**Fragmento del documento:**

Él, pequeño ángel, protector de tu familia, ha llegado a la Patria es un rápido vuelo y sin penas ni incertidumbres; por la libertad de Nuestro Señor Jesucristo, goza por toda la eternidad de la vista de Dios, de Jesús, de la Santísima Virgen, de San José y la dicha infinita de los elegidos...
¡Cuánto debe amarlos! Lo mismo que tú, toda la familia cuenta ya con un tierno protector.
¡Qué felicidad y qué honor tan grande ser la madre de un habitante del Cielo, tener un santo en la familia! Te lo repito, al pensar en esto me siento arrebatado de admiración.
Se consideraba bienaventurada a la madre de San Francisco de Asís porque asistió a la canonización de su hijo. ¡Mil veces más dichosa eres tú! Sabes, igual que ella, que tu hijo es un santo en el cielo, y esto lo sabes desde los primeros días de ese hijo bendito, sin verlo atravesar, por decirlo así, toda una vida de dolor.¡Cuán reconocido te está! Al dar la vida a tus otros hijos, les has dado al mismo tiempo que la esperanza de la felicidad celestial, el tener que someterse a muchos sufrimientos para poder alcanzarla; a éste, desde el primer instante le has dado la realidad de la felicidad celestial y está sin incertidumbre, sin espera, sin mezcla de pena alguna. Cuán feliz es y cuán bueno es Jesús de recompensar a este inocente con una corona imperecedera de gloria inefable, sin haber tenido que librar ningún combate. Éste es el premio del Santo Bautismo.
Él sufrió y combatió mucho para poder salvar a los suyos sin que tengan ningún mérito de su parte. Él tiene suficientes méritos para introducir en el Reino de su Padre a todos aquellos que Él quiera y a la hora que disponga.

**Material proporcionado:**
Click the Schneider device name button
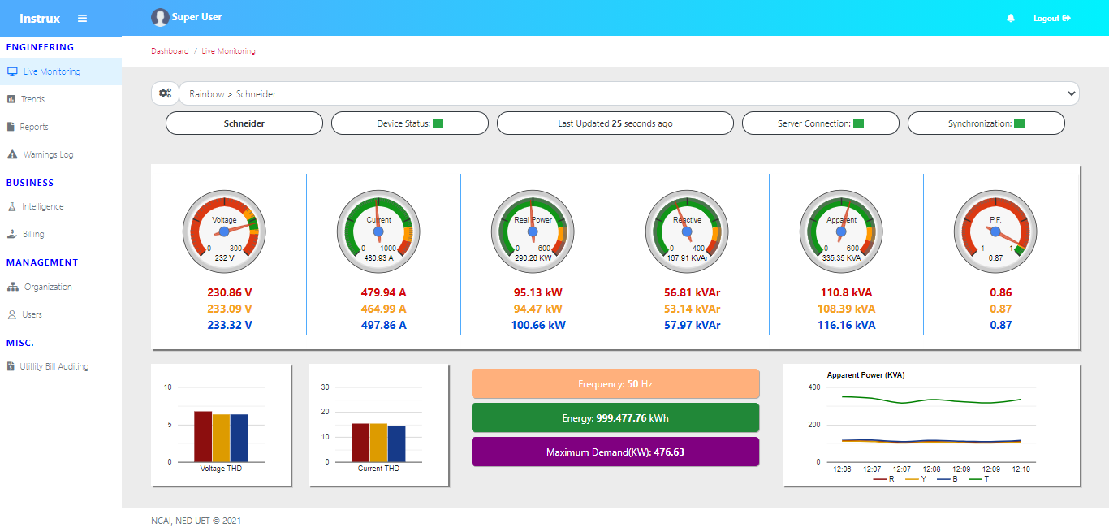The image size is (1109, 532). point(244,123)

**Ejercicio propuesto:** Reproduce el fragmento entero, palabra por palabra. Los datos son un material independiente del fragmento.

**Resultado:**
Él, pequeño ángel, protector de tu familia, ha llegado a la Patria es un rápido vuelo y sin penas ni incertidumbres; por la libertad de Nuestro Señor Jesucristo, goza por toda la eternidad de la vista de Dios, de Jesús, de la Santísima Virgen, de San José y la dicha infinita de los elegidos...
¡Cuánto debe amarlos! Lo mismo que tú, toda la familia cuenta ya con un tierno protector.
¡Qué felicidad y qué honor tan grande ser la madre de un habitante del Cielo, tener un santo en la familia! Te lo repito, al pensar en esto me siento arrebatado de admiración.
Se consideraba bienaventurada a la madre de San Francisco de Asís porque asistió a la canonización de su hijo. ¡Mil veces más dichosa eres tú! Sabes, igual que ella, que tu hijo es un santo en el cielo, y esto lo sabes desde los primeros días de ese hijo bendito, sin verlo atravesar, por decirlo así, toda una vida de dolor.¡Cuán reconocido te está! Al dar la vida a tus otros hijos, les has dado al mismo tiempo que la esperanza de la felicidad celestial, el tener que someterse a muchos sufrimientos para poder alcanzarla; a éste, desde el primer instante le has dado la realidad de la felicidad celestial y está sin incertidumbre, sin espera, sin mezcla de pena alguna. Cuán feliz es y cuán bueno es Jesús de recompensar a este inocente con una corona imperecedera de gloria inefable, sin haber tenido que librar ningún combate. Éste es el premio del Santo Bautismo.
Él sufrió y combatió mucho para poder salvar a los suyos sin que tengan ningún mérito de su parte. Él tiene suficientes méritos para introducir en el Reino de su Padre a todos aquellos que Él quiera y a la hora que disponga.